§ PROBLEM TO SOLVE: Please reproduce every record, keeping each one exactly as written.

□ □ □ □

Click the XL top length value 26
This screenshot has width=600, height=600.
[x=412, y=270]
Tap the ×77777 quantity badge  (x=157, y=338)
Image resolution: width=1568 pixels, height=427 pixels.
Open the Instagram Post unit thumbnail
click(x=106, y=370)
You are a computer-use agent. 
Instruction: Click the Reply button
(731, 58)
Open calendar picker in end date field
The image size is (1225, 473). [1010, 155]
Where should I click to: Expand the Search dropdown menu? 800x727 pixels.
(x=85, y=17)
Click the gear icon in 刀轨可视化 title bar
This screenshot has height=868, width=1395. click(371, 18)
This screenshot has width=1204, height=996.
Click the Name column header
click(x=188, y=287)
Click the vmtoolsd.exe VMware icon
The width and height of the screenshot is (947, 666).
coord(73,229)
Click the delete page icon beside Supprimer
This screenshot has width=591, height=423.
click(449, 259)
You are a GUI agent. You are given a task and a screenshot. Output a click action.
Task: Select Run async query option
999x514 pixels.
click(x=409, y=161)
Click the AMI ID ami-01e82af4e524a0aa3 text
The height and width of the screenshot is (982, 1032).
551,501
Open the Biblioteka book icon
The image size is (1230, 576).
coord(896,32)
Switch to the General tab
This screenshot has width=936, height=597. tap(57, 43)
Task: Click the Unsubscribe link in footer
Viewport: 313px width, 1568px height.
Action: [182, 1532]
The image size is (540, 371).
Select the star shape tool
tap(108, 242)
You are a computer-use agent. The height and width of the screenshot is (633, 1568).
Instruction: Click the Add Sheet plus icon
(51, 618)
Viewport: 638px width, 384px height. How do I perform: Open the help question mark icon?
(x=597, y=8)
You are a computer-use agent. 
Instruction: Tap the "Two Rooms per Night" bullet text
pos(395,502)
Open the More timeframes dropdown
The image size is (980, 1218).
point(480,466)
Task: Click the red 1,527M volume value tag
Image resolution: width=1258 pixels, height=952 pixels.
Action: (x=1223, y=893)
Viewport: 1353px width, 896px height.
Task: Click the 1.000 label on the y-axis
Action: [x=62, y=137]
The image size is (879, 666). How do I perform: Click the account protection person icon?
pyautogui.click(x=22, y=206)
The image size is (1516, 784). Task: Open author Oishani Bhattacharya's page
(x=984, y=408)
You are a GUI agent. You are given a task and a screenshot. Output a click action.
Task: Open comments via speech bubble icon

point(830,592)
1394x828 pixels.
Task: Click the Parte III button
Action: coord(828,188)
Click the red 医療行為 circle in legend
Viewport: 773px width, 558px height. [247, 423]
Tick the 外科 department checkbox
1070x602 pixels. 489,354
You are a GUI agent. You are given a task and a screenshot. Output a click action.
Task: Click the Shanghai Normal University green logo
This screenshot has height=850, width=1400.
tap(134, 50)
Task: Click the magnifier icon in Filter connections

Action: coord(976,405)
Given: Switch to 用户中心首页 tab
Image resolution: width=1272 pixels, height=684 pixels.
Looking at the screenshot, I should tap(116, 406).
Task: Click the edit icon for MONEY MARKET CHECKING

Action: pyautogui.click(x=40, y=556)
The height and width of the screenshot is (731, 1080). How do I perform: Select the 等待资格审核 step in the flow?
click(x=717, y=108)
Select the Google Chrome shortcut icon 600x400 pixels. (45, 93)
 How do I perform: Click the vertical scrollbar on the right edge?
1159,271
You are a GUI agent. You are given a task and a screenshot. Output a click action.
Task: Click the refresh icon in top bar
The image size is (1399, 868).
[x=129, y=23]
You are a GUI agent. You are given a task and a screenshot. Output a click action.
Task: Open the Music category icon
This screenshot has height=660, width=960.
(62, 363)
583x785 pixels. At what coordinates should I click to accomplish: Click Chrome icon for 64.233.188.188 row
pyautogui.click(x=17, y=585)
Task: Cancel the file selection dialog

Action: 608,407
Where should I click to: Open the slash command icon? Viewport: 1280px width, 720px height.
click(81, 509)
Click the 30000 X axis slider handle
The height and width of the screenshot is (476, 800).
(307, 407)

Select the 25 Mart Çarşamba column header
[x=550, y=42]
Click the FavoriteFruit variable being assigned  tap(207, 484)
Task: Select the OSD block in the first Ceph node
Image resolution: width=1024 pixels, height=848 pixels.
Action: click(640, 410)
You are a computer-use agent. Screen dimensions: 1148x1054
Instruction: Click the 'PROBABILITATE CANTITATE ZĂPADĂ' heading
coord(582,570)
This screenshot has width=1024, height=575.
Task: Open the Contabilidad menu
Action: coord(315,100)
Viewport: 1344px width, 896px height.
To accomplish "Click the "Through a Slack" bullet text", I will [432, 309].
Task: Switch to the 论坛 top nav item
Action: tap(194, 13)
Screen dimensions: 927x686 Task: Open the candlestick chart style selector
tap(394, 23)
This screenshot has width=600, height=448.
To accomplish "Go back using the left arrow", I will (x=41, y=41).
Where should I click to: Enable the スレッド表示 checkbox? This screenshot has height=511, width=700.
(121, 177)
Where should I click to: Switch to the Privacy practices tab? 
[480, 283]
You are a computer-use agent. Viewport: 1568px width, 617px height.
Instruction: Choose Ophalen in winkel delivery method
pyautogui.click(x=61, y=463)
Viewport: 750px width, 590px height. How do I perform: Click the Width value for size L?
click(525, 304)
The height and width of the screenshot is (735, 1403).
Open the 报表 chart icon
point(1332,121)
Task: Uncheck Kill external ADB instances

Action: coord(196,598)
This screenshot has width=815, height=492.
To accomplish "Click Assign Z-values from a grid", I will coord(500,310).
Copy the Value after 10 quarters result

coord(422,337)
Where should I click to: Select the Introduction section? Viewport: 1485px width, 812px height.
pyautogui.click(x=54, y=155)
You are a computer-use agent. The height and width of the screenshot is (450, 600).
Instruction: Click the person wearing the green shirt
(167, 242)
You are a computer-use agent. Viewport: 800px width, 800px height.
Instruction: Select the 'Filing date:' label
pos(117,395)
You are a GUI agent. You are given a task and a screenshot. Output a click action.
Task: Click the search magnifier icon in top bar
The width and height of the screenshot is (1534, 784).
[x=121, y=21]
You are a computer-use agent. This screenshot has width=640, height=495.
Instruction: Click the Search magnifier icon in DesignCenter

□ □ □ □

§ OUTPUT OF THE EXERCISE:
Click the XL top length value 26
This screenshot has width=600, height=600.
[x=412, y=270]
Tap the ×77777 quantity badge  (x=157, y=338)
Image resolution: width=1568 pixels, height=427 pixels.
Open the Instagram Post unit thumbnail
click(x=106, y=370)
You are a computer-use agent. 
Instruction: Click the Reply button
(731, 58)
Open calendar picker in end date field
The image size is (1225, 473). [1010, 155]
Where should I click to: Expand the Search dropdown menu? 800x727 pixels.
(x=85, y=17)
Click the gear icon in 刀轨可视化 title bar
This screenshot has height=868, width=1395. click(371, 18)
This screenshot has width=1204, height=996.
Click the Name column header
click(x=188, y=287)
Click the vmtoolsd.exe VMware icon
The width and height of the screenshot is (947, 666).
coord(73,229)
Click the delete page icon beside Supprimer
This screenshot has width=591, height=423.
click(449, 259)
You are a GUI agent. You are given a task and a screenshot. Output a click action.
Task: Select Run async query option
999x514 pixels.
click(x=409, y=161)
Click the AMI ID ami-01e82af4e524a0aa3 text
The height and width of the screenshot is (982, 1032).
551,501
Open the Biblioteka book icon
The image size is (1230, 576).
coord(896,32)
Switch to the General tab
This screenshot has width=936, height=597. tap(57, 43)
Task: Click the Unsubscribe link in footer
Viewport: 313px width, 1568px height.
Action: [182, 1532]
The image size is (540, 371).
Select the star shape tool
tap(108, 242)
You are a computer-use agent. The height and width of the screenshot is (633, 1568).
Instruction: Click the Add Sheet plus icon
(51, 618)
Viewport: 638px width, 384px height. How do I perform: Open the help question mark icon?
(x=597, y=8)
You are a computer-use agent. 
Instruction: Tap the "Two Rooms per Night" bullet text
pos(395,502)
Open the More timeframes dropdown
The image size is (980, 1218).
point(480,466)
Task: Click the red 1,527M volume value tag
Image resolution: width=1258 pixels, height=952 pixels.
Action: (x=1223, y=893)
Viewport: 1353px width, 896px height.
Task: Click the 1.000 label on the y-axis
Action: [x=62, y=137]
The image size is (879, 666). How do I perform: Click the account protection person icon?
pyautogui.click(x=22, y=206)
The image size is (1516, 784). Task: Open author Oishani Bhattacharya's page
(x=984, y=408)
You are a GUI agent. You are given a task and a screenshot. Output a click action.
Task: Open comments via speech bubble icon

point(830,592)
1394x828 pixels.
Task: Click the Parte III button
Action: coord(828,188)
Click the red 医療行為 circle in legend
Viewport: 773px width, 558px height. [247, 423]
Tick the 外科 department checkbox
1070x602 pixels. 489,354
You are a GUI agent. You are given a task and a screenshot. Output a click action.
Task: Click the Shanghai Normal University green logo
This screenshot has height=850, width=1400.
tap(134, 50)
Task: Click the magnifier icon in Filter connections

Action: coord(976,405)
Given: Switch to 用户中心首页 tab
Image resolution: width=1272 pixels, height=684 pixels.
Looking at the screenshot, I should tap(116, 406).
Task: Click the edit icon for MONEY MARKET CHECKING

Action: pyautogui.click(x=40, y=556)
The height and width of the screenshot is (731, 1080). How do I perform: Select the 等待资格审核 step in the flow?
click(x=717, y=108)
Select the Google Chrome shortcut icon 600x400 pixels. (45, 93)
 How do I perform: Click the vertical scrollbar on the right edge?
1159,271
You are a GUI agent. You are given a task and a screenshot. Output a click action.
Task: Click the refresh icon in top bar
The image size is (1399, 868).
[x=129, y=23]
You are a GUI agent. You are given a task and a screenshot. Output a click action.
Task: Open the Music category icon
This screenshot has height=660, width=960.
(62, 363)
583x785 pixels. At what coordinates should I click to accomplish: Click Chrome icon for 64.233.188.188 row
pyautogui.click(x=17, y=585)
Task: Cancel the file selection dialog

Action: 608,407
Where should I click to: Open the slash command icon? Viewport: 1280px width, 720px height.
click(81, 509)
Click the 30000 X axis slider handle
The height and width of the screenshot is (476, 800).
(307, 407)

Select the 25 Mart Çarşamba column header
[x=550, y=42]
Click the FavoriteFruit variable being assigned  tap(207, 484)
Task: Select the OSD block in the first Ceph node
Image resolution: width=1024 pixels, height=848 pixels.
Action: click(640, 410)
You are a computer-use agent. Screen dimensions: 1148x1054
Instruction: Click the 'PROBABILITATE CANTITATE ZĂPADĂ' heading
coord(582,570)
This screenshot has width=1024, height=575.
Task: Open the Contabilidad menu
Action: coord(315,100)
Viewport: 1344px width, 896px height.
To accomplish "Click the "Through a Slack" bullet text", I will [432, 309].
Task: Switch to the 论坛 top nav item
Action: tap(194, 13)
Screen dimensions: 927x686 Task: Open the candlestick chart style selector
tap(394, 23)
This screenshot has width=600, height=448.
To accomplish "Go back using the left arrow", I will (x=41, y=41).
Where should I click to: Enable the スレッド表示 checkbox? This screenshot has height=511, width=700.
(121, 177)
Where should I click to: Switch to the Privacy practices tab? 
[480, 283]
You are a computer-use agent. Viewport: 1568px width, 617px height.
Instruction: Choose Ophalen in winkel delivery method
pyautogui.click(x=61, y=463)
Viewport: 750px width, 590px height. How do I perform: Click the Width value for size L?
click(525, 304)
The height and width of the screenshot is (735, 1403).
Open the 报表 chart icon
point(1332,121)
Task: Uncheck Kill external ADB instances

Action: coord(196,598)
This screenshot has width=815, height=492.
To accomplish "Click Assign Z-values from a grid", I will coord(500,310).
Copy the Value after 10 quarters result

coord(422,337)
Where should I click to: Select the Introduction section? Viewport: 1485px width, 812px height.
pyautogui.click(x=54, y=155)
You are a computer-use agent. The height and width of the screenshot is (450, 600).
Instruction: Click the person wearing the green shirt
(167, 242)
You are a computer-use agent. Viewport: 800px width, 800px height.
Instruction: Select the 'Filing date:' label
pos(117,395)
You are a GUI agent. You are given a task and a screenshot. Output a click action.
Task: Click the search magnifier icon in top bar
The width and height of the screenshot is (1534, 784).
[x=121, y=21]
You are a computer-use agent. This screenshot has width=640, height=495.
Instruction: Click the Search magnifier icon in DesignCenter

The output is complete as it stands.